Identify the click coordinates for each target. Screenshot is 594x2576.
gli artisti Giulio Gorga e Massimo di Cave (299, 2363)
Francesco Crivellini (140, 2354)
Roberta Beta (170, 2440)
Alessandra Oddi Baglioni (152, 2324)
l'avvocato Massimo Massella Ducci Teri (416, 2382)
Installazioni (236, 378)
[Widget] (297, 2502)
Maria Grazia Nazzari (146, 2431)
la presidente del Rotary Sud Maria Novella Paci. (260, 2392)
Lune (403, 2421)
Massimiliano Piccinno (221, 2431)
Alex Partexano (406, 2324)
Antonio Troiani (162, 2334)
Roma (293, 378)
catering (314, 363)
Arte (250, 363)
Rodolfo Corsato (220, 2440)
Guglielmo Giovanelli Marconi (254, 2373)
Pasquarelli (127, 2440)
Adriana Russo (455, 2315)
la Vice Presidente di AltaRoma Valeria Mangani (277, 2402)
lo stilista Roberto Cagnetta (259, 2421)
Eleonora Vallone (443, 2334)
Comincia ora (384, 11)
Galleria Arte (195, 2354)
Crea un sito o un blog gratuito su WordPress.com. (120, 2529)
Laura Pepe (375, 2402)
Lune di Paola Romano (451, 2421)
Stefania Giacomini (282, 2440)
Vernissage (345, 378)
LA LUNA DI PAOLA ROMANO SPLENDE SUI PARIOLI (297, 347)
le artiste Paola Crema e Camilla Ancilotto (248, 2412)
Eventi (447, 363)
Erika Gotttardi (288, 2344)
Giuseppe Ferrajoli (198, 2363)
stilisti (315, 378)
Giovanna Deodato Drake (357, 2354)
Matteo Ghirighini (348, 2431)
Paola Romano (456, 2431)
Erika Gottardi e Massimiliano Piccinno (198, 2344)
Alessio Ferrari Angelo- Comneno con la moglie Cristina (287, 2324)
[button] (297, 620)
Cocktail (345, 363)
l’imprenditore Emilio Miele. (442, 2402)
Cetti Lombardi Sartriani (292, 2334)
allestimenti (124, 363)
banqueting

**********

Exercise prompt -> Write out exactly the lines of the entries above that run from the line containing "le artiste Paola" through the last line, including both.

Exercise response ->
le artiste Paola Crema e Camilla Ancilotto (248, 2412)
Eventi (447, 363)
Erika Gotttardi (288, 2344)
Giuseppe Ferrajoli (198, 2363)
stilisti (315, 378)
Giovanna Deodato Drake (357, 2354)
Matteo Ghirighini (348, 2431)
Paola Romano (456, 2431)
Erika Gottardi e Massimiliano Piccinno (198, 2344)
Alessio Ferrari Angelo- Comneno con la moglie Cristina (287, 2324)
[button] (297, 620)
Cocktail (345, 363)
l’imprenditore Emilio Miele. (442, 2402)
Cetti Lombardi Sartriani (292, 2334)
allestimenti (124, 363)
banqueting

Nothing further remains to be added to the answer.